A 21:20 97-05-06 +0200, Martin J. Duerst a écrit :
>On Tue, 22 Apr 1997, Alain LaBont/e'/ wrote:
>
>> From a *real user*'s point of view what you say is disconcerting. In fact
>> it does not correspond to a reality I exeperience every day. My insurance
>> agent gave me his personal URL last week, for example, URL in which there
>> were uppercase letters that were transformed into lower case when Netscape
>> displayed the actual URL and in searching with both forms it is allright...
>
>Well, I just tried the URL, and my Netscape didn't do any lowercasing.

Someone does in my environment (I'm not sure it is Netscape)... but I use
French versions... of Netscape 2 under Win 3.1 and Netscape 3 Gold under
Win95...

>But that's a detail.
>
>> Hence in this actual concrete example,
>> 
>> http://www.LaMutuelle.com/agent/home.htm?aid=S200569 and
>> http://www.lamutuelle.com/agent/home.htm?aid=S200569
>> 
>> are totally equivalent. Changing those habits would not be desirable.
>
>These are indeed totally equivalent.

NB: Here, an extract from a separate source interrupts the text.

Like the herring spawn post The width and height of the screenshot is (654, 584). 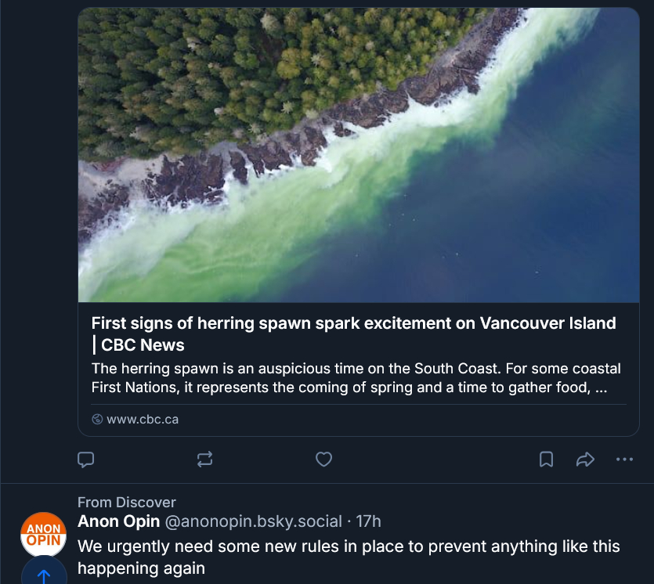coord(323,460)
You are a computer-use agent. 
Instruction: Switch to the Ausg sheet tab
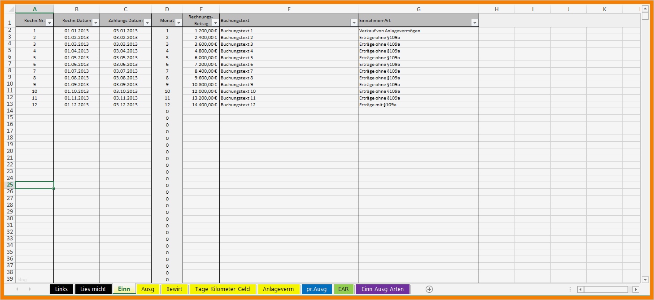click(x=148, y=289)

But try to write
>
>> http://www.LaMutuelle.com/Agent/home.htm?aid=S200569 or
>> http://www.lamutuelle.com/agent/Home.htm?aid=S200569
>
>and you will get a nasty error (all in English, with a pointer
>to http://www.themutualgroup.com/). Some exceptions and surprises to the
>contrary nonewithstanding, an uninformed user has to be tought to copy an
>URL as is, including case. A more informed user may know about parts
>of an URL that can be changed in capitalization. Actually, you can
>write
>
>> http://wWw.lAmUtUeLlE.CoM/agent/home.htm?aid=S200569
>
>and it will still work. But please leave the part after the first
>single slash alone.

All right... That is not very user friendly. Totally inconsistent... from a
user perspective, undesirable...

>> In French at least, case doesn't have in general the importance that has in
>> German, for example. For accented and unaccented data, of course minimally
>> a lower case accented letter should be equivalent to the upper case
>> counterpart, but even in lower case, it is desirable that an unaccented
>> letter be equivalent to its accented counterpart (an actual case is that it
>> is processed like this since 1981 in DOS on a PC) for searching purposes.
>
>If a lowercase accented letter appears in the later part of an URL,
>it won't be equivalent to the corresponding uppercase letter because
>there is also no equivalence for nonaccented letters.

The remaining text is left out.